Custom events not only track user actions, but they can
also be used to track some data and or integration telemetry. For example, we
can track events about data variations that comes from an external API. The
application may not have any control about the source of the data, but custom
events can help us track those variations, which leads into creating some countermeasures
to handle them.
Other areas that can be tracked with custom events can
include input validation, timeouts from user inactivity, chat or help request
from specific areas of the application. All these leads to better insights for
the improvement of the overall user experience.
Cohorts
Cohorts enable us to create a specific group of users which
have completed a specific goal metric like signing for newsletters, completed a
purchase or landed on a particular area of the app. By predefining groups of
users with a particular criterion, we can use that group as a filter on the users,
sessions, and events tools.

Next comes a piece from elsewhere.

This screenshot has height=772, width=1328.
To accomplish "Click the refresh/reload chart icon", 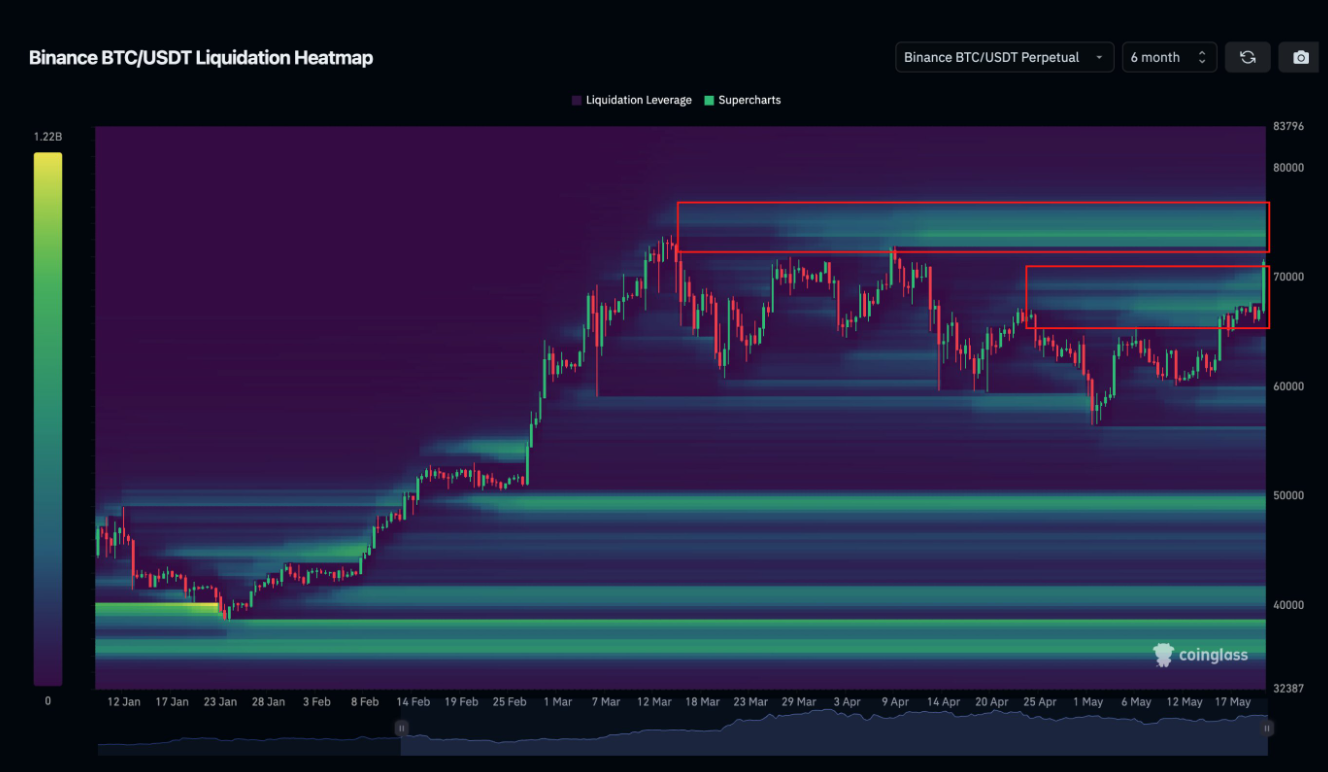I will point(1247,57).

This enables us to continuously analyze the same
criteria and compare performance metrics.
The advantage of using Cohorts is that we can use custom logs
query expressions to select the information we need from the customEvents and pageViews
log tables. The customEvents table has all the events that are sent from the
app, while the pageViews table contains all the page visit information.
Combining these tables with a particular criterion can generate an excellent
filter which can enable us to analyze the data in more detail.
Funnels
Most apps have a particular workflow that we would ideally
like our users to follow. This however may not always be the case, and users
may not follow the steps as expected. Therefore, we require a tool that can help
us analyze the data to verify how are the users running each step of the
workflow. Funnels represent a set of steps on the application and the percentage
of users who follow such steps.
For example, an app workflow may consist of several pages/steps to allow the user to register. Since each page visit is tracked, we can create a funnel and select each page visit as a separate step, thus creating a workflow. The output should indicate to us which step the users are not completing or when they stop or abandon the workflow. This is an indication that a particular step may have some design issues that are causing our users to drop off and not complete the workflow. This information should help identify design improvements on those pages to help guide the user and improve the completion percentage.
User Navigation
Whereas Funnels can help us understand the percentage of users
completing certain application steps, it does not provide to us enough
information to clearly see where the remaining percentage of users are going.
User Navigation visualization tool provides this insight.
The tool provides a page view visualization that can help us track how users are
navigating the site. Ideally, the workflow should be a sequential flow, but if
we see that users are flowing/going into other areas of the app or stopping at
a particular step, we can analyze that information further and make some design
changes that can help increase the completion percentage.
To use the tool, an initial event like a page visit can be
selected as the starting point, then custom events and other page views can be
included to see a flow diagram of the steps before and after the selected
target event.
When it comes to user visiting pages, this is by far the most useful tool for us to examine, as this can lead us into better understanding of our application and make design decisions on how to improve the user experience and app navigation which help improve the page visit goals for our apps.
Conclusion
When an application development life cycle starts, several decisions are made based on the information that is available during the design phase of the app. It is very important to validate those design decisions by instrumenting our application, so the necessary telemetry information can be gathered and analyzed post deployment. It is then that we can better understand the app users to help validate the design decisions or make changes to improve both the user experience and adoption of our apps. In addition, this is an ongoing process as user behavior can change over time, so ongoing iteration of this process is required.